[Material supplied Boundary: Start]

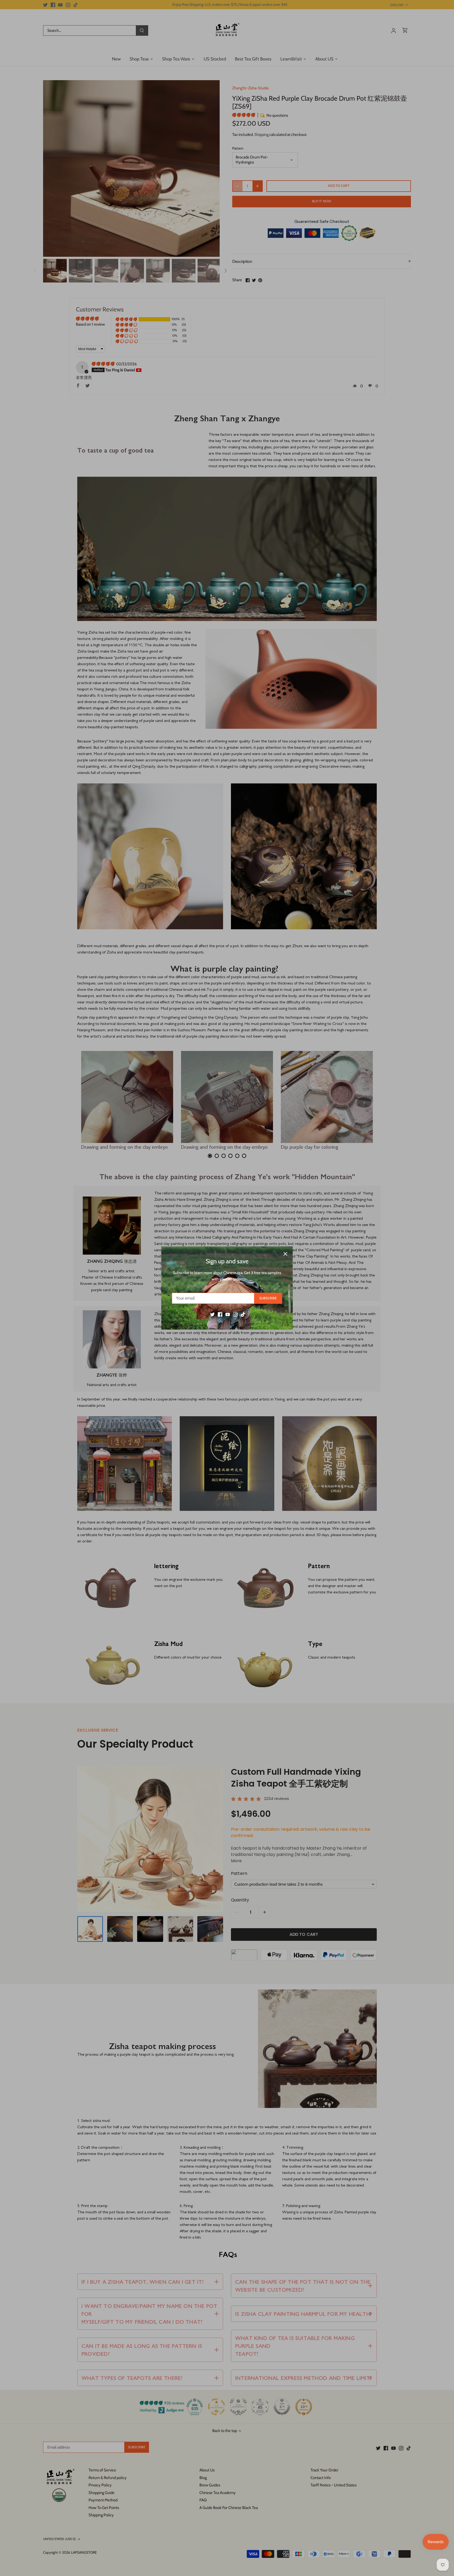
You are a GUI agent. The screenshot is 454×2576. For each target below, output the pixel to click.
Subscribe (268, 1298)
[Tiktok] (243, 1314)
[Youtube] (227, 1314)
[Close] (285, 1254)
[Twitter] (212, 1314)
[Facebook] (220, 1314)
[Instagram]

[Material supplied Boundary: End]

The records above are to be repeated exactly, apart from their pictures.

> **Answer below**
You are a GUI agent. The screenshot is 454×2576. For each target below, output the pixel to click.
Subscribe (268, 1298)
[Tiktok] (243, 1314)
[Youtube] (227, 1314)
[Close] (285, 1254)
[Twitter] (212, 1314)
[Facebook] (220, 1314)
[Instagram]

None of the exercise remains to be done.